### [Supplied data]
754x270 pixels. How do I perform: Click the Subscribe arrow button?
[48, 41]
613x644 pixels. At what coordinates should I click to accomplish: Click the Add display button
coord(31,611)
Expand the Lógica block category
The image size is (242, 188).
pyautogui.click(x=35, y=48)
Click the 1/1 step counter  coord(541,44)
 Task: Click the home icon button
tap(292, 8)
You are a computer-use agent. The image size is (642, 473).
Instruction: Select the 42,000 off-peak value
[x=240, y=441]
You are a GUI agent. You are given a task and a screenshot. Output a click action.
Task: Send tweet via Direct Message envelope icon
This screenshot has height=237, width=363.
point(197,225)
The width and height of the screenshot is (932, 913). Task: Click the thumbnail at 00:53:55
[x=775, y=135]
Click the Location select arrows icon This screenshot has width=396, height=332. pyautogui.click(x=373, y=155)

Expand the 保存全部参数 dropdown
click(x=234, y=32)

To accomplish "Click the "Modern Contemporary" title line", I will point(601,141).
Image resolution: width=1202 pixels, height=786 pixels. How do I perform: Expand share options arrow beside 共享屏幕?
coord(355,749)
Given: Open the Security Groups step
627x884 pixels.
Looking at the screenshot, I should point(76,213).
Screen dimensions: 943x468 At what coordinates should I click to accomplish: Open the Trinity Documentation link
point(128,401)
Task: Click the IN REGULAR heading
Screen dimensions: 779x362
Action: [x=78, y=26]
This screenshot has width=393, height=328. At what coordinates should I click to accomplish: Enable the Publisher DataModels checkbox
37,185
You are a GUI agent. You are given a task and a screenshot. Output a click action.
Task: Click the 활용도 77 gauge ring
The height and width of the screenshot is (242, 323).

### [Problem to work on]
Where a line above contains the word "step", copy that line.

### [Task solution]
Click the 1/1 step counter  coord(541,44)
Given: Open the Security Groups step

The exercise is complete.